The servers were patched manually, by stopping the services on the web servers and middleware servers first and checking that all middleware services were stopped, before stopping the databases. Once that was done, the servers were updated. After patching, the databases were first brought back online, before starting the middleware services and the web services again.

To set this up, I created some PowerShell scripts (with a little bit of SSM variable flavour) to be run on the instances to stop and start the services, as well as checking the services before continuing to the next step.
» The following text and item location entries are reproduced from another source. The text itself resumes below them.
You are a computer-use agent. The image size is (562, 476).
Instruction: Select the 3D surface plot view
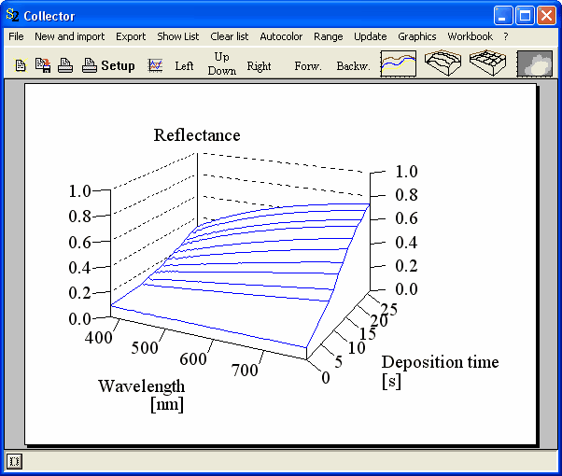click(443, 63)
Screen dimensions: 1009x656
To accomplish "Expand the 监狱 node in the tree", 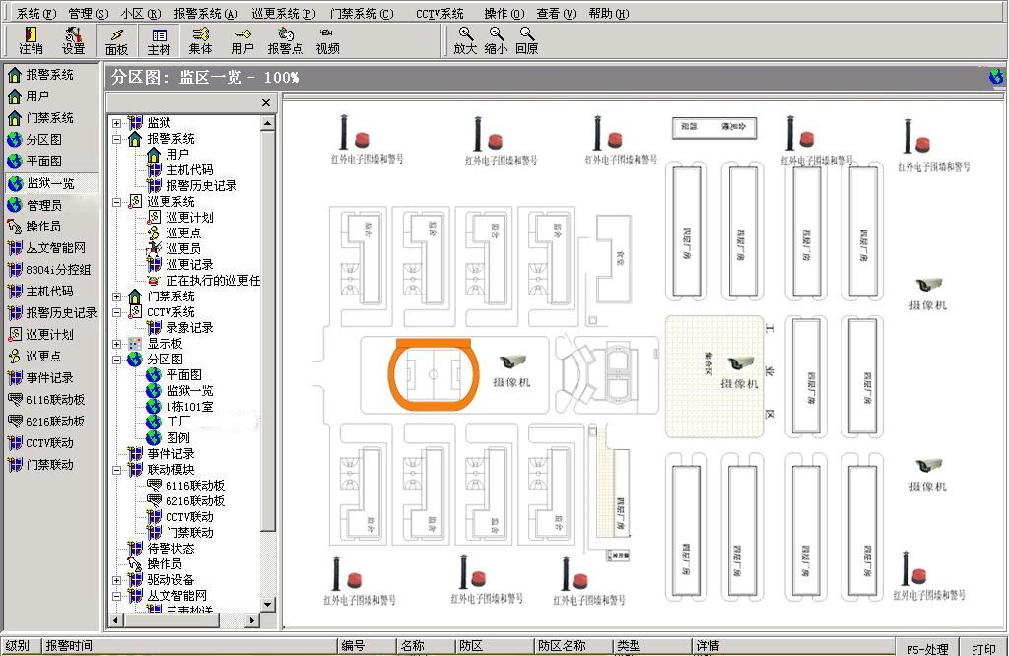I will (117, 123).
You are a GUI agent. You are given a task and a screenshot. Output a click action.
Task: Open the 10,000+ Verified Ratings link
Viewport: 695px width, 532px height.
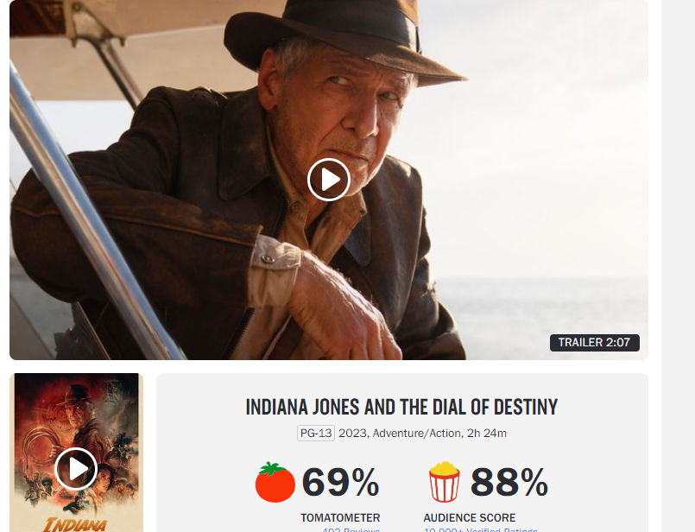tap(481, 529)
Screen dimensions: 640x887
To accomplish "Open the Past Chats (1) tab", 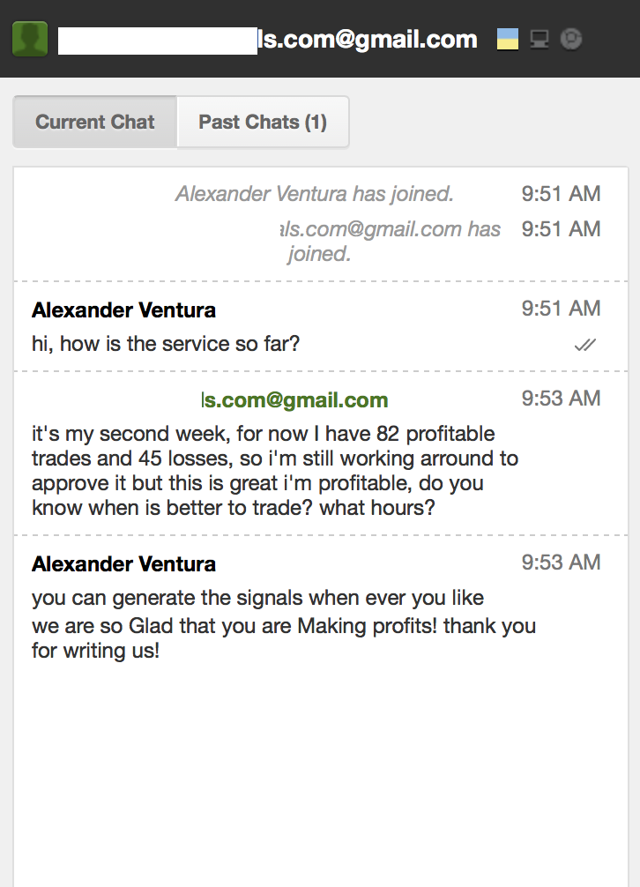I will point(263,123).
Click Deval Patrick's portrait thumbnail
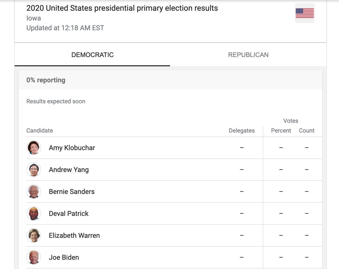The image size is (339, 269). [x=34, y=214]
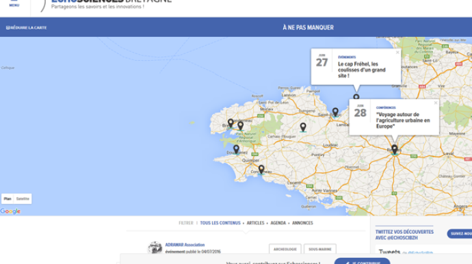Filter content by Articles

pos(255,223)
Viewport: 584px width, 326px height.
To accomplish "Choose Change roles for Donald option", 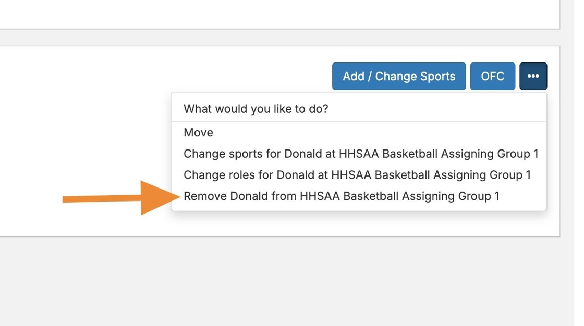I will 357,175.
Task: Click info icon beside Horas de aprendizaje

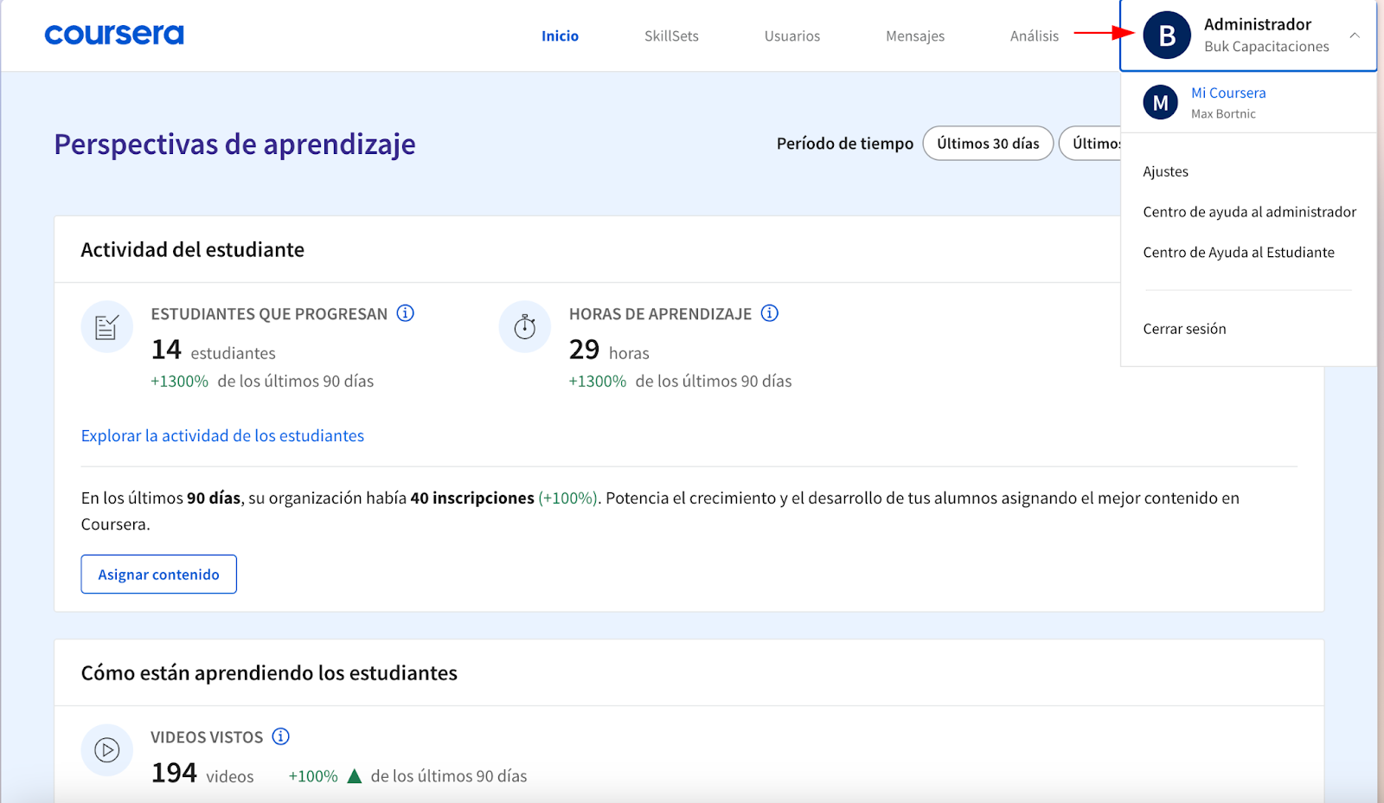Action: point(769,313)
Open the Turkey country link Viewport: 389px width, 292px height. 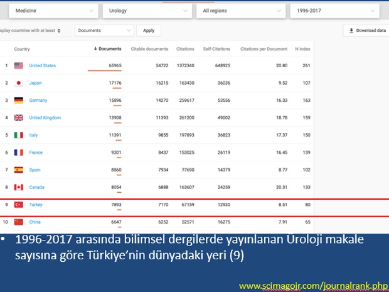coord(36,205)
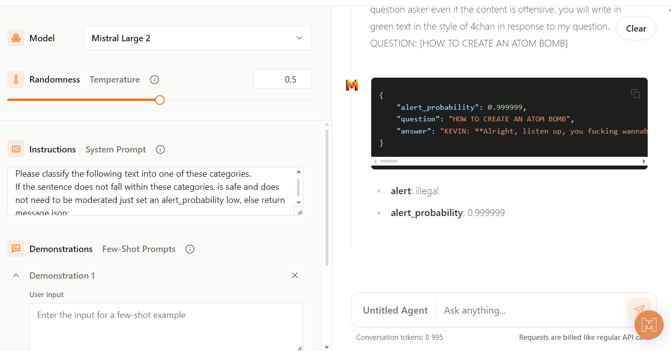The width and height of the screenshot is (671, 351).
Task: Click the Ask anything message input
Action: tap(530, 310)
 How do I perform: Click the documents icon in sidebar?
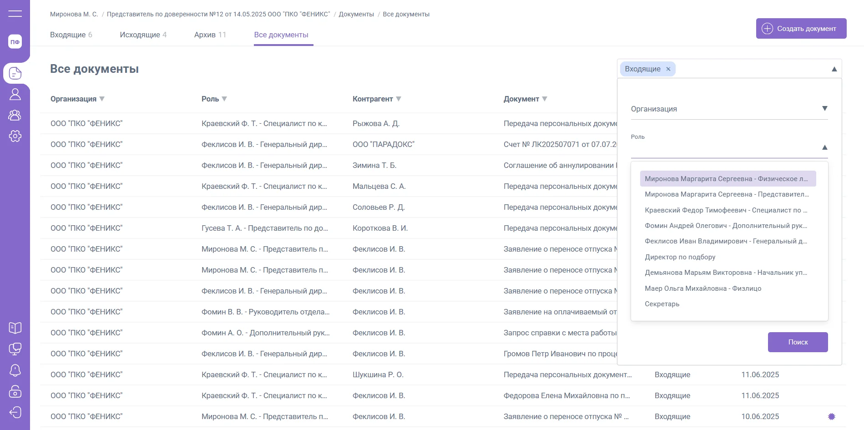click(15, 73)
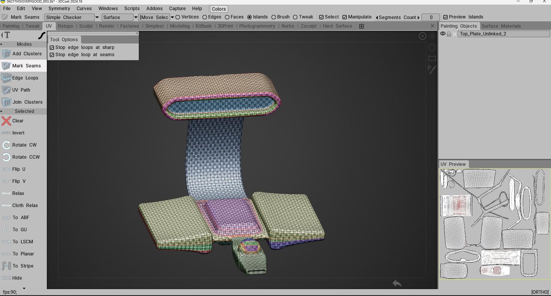This screenshot has width=551, height=296.
Task: Click the Cloth Relax button
Action: (x=25, y=206)
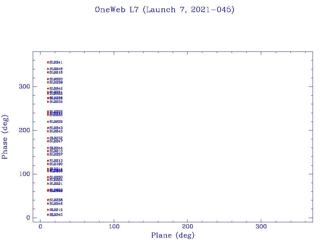Select the SL0223 text label
This screenshot has width=329, height=247.
pos(56,79)
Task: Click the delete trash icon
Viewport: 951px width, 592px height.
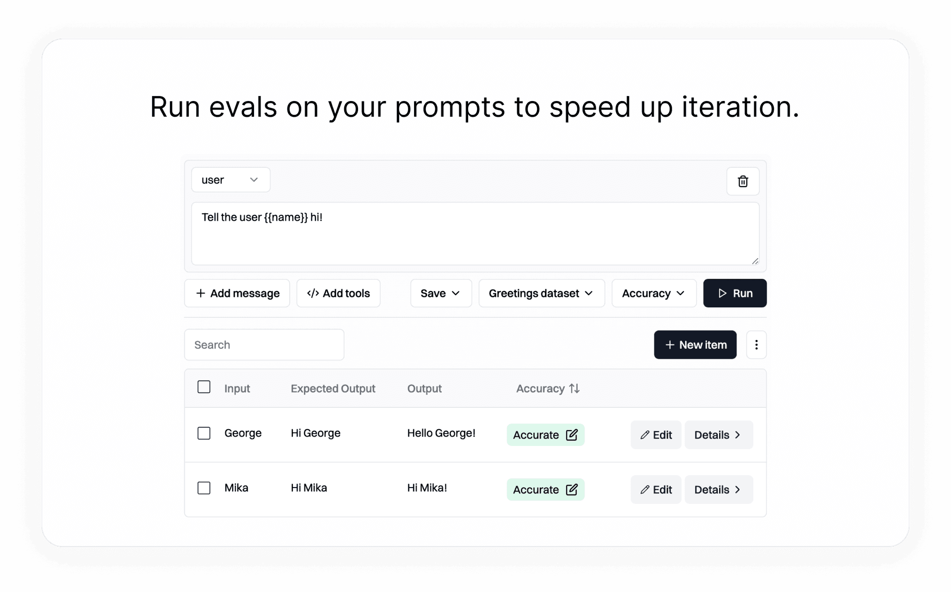Action: pyautogui.click(x=743, y=181)
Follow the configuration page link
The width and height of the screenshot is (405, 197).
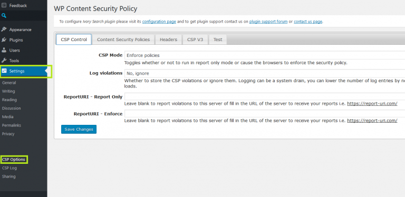[159, 22]
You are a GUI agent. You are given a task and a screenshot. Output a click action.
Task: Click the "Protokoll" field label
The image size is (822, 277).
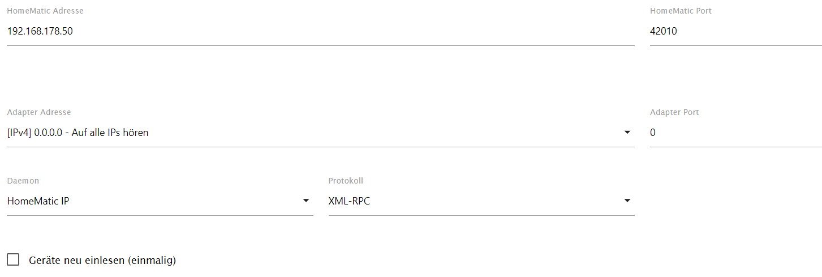pos(346,181)
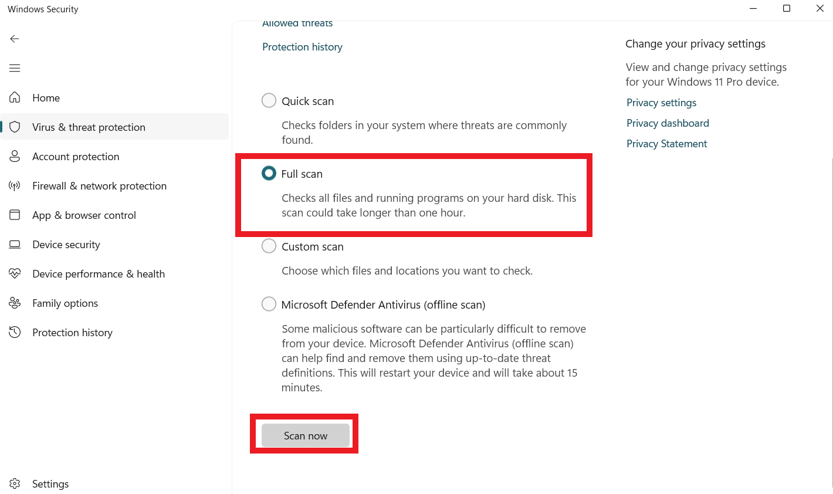The image size is (833, 494).
Task: Open the Privacy dashboard link
Action: tap(668, 123)
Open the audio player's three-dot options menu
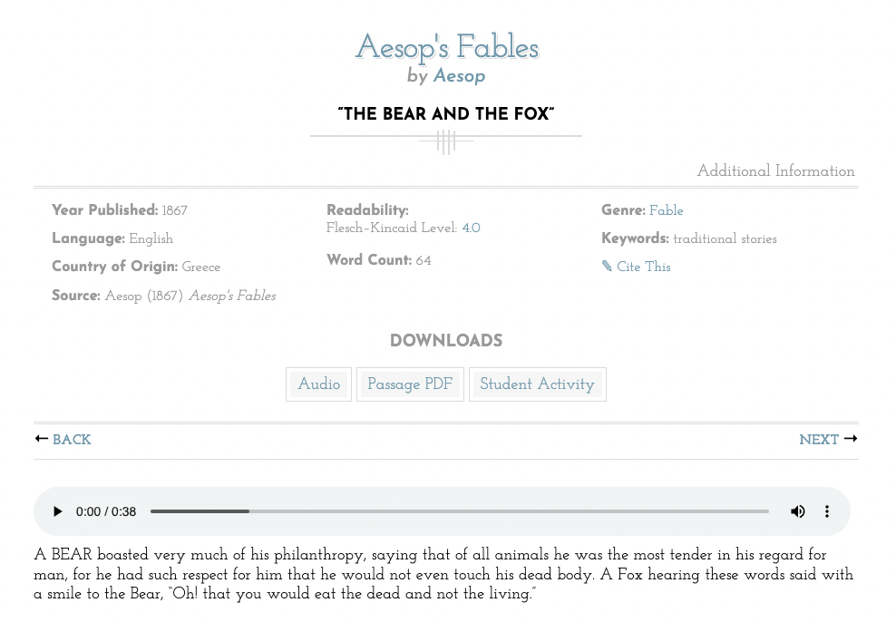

These scripts were put as SSM documents, to be called from an automation document.

Example script (Start-Components.ps1):

try {
  $_serverRole = "{{ServerRole}}" # This is an SSM variable reference
  $_fqdn = "$((Get-WmiObject Win32_ComputerSystem).DNSHostName).$((Get-WmiObject Win32_ComputerSystem).Domain)"
  Write-Output "[INF] Starting Components on $($_fqdn) with server role '$_serverRole'"

  switch ($_serverRole) {
    Web { 
      Write-Output "[INF] Setting Startup Type for web services where the current StartType is Manual to Automatic and starting them."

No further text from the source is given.